### WHAT TO PRODUCE
Each line below needs to be repeated precisely as it is.

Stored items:
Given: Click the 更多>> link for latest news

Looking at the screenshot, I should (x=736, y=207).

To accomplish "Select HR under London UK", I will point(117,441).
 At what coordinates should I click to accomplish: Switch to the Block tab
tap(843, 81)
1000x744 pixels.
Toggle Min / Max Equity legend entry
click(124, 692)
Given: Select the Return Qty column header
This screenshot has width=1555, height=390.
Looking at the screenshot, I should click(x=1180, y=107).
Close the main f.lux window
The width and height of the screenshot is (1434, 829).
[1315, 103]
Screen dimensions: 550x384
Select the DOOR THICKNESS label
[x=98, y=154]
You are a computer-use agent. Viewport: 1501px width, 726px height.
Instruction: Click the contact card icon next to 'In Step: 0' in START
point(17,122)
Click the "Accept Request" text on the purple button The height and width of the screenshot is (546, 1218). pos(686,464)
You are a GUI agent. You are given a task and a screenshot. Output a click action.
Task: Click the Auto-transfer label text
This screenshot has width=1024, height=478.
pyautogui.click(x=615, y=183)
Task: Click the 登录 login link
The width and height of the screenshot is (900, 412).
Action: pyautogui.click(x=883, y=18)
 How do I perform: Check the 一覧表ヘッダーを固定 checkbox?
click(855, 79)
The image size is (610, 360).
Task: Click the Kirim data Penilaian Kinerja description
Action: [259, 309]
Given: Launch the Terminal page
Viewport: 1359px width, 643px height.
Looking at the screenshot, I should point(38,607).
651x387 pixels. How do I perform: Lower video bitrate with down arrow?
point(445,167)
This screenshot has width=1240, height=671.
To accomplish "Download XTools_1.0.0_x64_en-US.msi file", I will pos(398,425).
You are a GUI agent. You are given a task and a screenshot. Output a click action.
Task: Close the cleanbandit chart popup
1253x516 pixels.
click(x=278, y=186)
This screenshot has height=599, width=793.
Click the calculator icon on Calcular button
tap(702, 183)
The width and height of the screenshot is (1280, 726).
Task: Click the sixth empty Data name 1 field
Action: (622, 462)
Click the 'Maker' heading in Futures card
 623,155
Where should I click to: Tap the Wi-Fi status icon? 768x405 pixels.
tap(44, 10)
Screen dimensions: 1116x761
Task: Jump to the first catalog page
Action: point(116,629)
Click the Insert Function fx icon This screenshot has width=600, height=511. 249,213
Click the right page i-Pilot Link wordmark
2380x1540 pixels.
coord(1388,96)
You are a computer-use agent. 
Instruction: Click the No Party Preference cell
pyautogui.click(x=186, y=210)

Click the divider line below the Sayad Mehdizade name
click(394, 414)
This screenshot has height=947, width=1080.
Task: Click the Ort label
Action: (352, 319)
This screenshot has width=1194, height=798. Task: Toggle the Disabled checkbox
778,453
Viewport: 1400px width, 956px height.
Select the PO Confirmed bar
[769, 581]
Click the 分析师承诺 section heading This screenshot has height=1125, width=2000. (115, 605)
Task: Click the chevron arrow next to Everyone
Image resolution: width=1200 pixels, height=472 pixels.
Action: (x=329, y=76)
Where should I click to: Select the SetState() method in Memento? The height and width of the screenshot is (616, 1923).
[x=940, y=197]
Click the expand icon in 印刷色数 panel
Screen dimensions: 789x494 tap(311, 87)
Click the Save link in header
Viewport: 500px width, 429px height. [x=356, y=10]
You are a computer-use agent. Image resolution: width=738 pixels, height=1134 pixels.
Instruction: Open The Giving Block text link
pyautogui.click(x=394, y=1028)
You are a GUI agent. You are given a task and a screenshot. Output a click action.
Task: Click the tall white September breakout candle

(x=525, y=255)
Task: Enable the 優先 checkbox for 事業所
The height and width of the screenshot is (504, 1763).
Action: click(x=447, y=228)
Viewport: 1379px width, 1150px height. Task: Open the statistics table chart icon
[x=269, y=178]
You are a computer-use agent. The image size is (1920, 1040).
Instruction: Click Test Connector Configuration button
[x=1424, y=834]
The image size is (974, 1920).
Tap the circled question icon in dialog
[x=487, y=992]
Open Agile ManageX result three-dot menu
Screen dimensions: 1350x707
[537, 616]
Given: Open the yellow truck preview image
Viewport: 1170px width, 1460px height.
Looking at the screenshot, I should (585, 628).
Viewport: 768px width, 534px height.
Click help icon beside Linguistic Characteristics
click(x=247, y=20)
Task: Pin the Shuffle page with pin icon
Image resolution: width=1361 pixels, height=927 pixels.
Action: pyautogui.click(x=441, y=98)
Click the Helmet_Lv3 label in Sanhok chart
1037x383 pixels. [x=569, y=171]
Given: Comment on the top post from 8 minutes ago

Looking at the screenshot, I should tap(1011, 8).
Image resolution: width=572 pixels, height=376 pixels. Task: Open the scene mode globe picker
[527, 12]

### RESPONSE TO THIS TASK
Given: Click the 更多>> link for latest news

Looking at the screenshot, I should (x=736, y=207).

To accomplish "Select HR under London UK", I will point(117,441).
 At what coordinates should I click to accomplish: Switch to the Block tab
tap(843, 81)
1000x744 pixels.
Toggle Min / Max Equity legend entry
click(124, 692)
Given: Select the Return Qty column header
This screenshot has width=1555, height=390.
Looking at the screenshot, I should click(x=1180, y=107).
Close the main f.lux window
The width and height of the screenshot is (1434, 829).
[1315, 103]
Screen dimensions: 550x384
Select the DOOR THICKNESS label
[x=98, y=154]
You are a computer-use agent. Viewport: 1501px width, 726px height.
Instruction: Click the contact card icon next to 'In Step: 0' in START
point(17,122)
Click the "Accept Request" text on the purple button The height and width of the screenshot is (546, 1218). pos(686,464)
You are a GUI agent. You are given a task and a screenshot. Output a click action.
Task: Click the Auto-transfer label text
This screenshot has width=1024, height=478.
pyautogui.click(x=615, y=183)
Task: Click the 登录 login link
The width and height of the screenshot is (900, 412).
Action: pyautogui.click(x=883, y=18)
 How do I perform: Check the 一覧表ヘッダーを固定 checkbox?
click(855, 79)
The image size is (610, 360).
Task: Click the Kirim data Penilaian Kinerja description
Action: [259, 309]
Given: Launch the Terminal page
Viewport: 1359px width, 643px height.
Looking at the screenshot, I should point(38,607).
651x387 pixels. How do I perform: Lower video bitrate with down arrow?
point(445,167)
This screenshot has width=1240, height=671.
To accomplish "Download XTools_1.0.0_x64_en-US.msi file", I will pos(398,425).
You are a GUI agent. You are given a task and a screenshot. Output a click action.
Task: Close the cleanbandit chart popup
1253x516 pixels.
click(x=278, y=186)
This screenshot has height=599, width=793.
Click the calculator icon on Calcular button
tap(702, 183)
The width and height of the screenshot is (1280, 726).
Task: Click the sixth empty Data name 1 field
Action: (622, 462)
Click the 'Maker' heading in Futures card
 623,155
Where should I click to: Tap the Wi-Fi status icon? 768x405 pixels.
tap(44, 10)
Screen dimensions: 1116x761
Task: Jump to the first catalog page
Action: point(116,629)
Click the Insert Function fx icon This screenshot has width=600, height=511. 249,213
Click the right page i-Pilot Link wordmark
2380x1540 pixels.
coord(1388,96)
You are a computer-use agent. 
Instruction: Click the No Party Preference cell
pyautogui.click(x=186, y=210)

Click the divider line below the Sayad Mehdizade name
click(394, 414)
This screenshot has height=947, width=1080.
Task: Click the Ort label
Action: (352, 319)
This screenshot has width=1194, height=798. Task: Toggle the Disabled checkbox
778,453
Viewport: 1400px width, 956px height.
Select the PO Confirmed bar
[769, 581]
Click the 分析师承诺 section heading This screenshot has height=1125, width=2000. (115, 605)
Task: Click the chevron arrow next to Everyone
Image resolution: width=1200 pixels, height=472 pixels.
Action: (x=329, y=76)
Where should I click to: Select the SetState() method in Memento? The height and width of the screenshot is (616, 1923).
[x=940, y=197]
Click the expand icon in 印刷色数 panel
Screen dimensions: 789x494 tap(311, 87)
Click the Save link in header
Viewport: 500px width, 429px height. [x=356, y=10]
You are a computer-use agent. Image resolution: width=738 pixels, height=1134 pixels.
Instruction: Open The Giving Block text link
pyautogui.click(x=394, y=1028)
You are a GUI agent. You are given a task and a screenshot. Output a click action.
Task: Click the tall white September breakout candle

(x=525, y=255)
Task: Enable the 優先 checkbox for 事業所
The height and width of the screenshot is (504, 1763).
Action: click(x=447, y=228)
Viewport: 1379px width, 1150px height. Task: Open the statistics table chart icon
[x=269, y=178]
You are a computer-use agent. The image size is (1920, 1040).
Instruction: Click Test Connector Configuration button
[x=1424, y=834]
The image size is (974, 1920).
Tap the circled question icon in dialog
[x=487, y=992]
Open Agile ManageX result three-dot menu
Screen dimensions: 1350x707
[537, 616]
Given: Open the yellow truck preview image
Viewport: 1170px width, 1460px height.
Looking at the screenshot, I should (585, 628).
Viewport: 768px width, 534px height.
Click help icon beside Linguistic Characteristics
click(x=247, y=20)
Task: Pin the Shuffle page with pin icon
Image resolution: width=1361 pixels, height=927 pixels.
Action: pyautogui.click(x=441, y=98)
Click the Helmet_Lv3 label in Sanhok chart
1037x383 pixels. [x=569, y=171]
Given: Comment on the top post from 8 minutes ago

Looking at the screenshot, I should tap(1011, 8).
Image resolution: width=572 pixels, height=376 pixels. Task: Open the scene mode globe picker
[527, 12]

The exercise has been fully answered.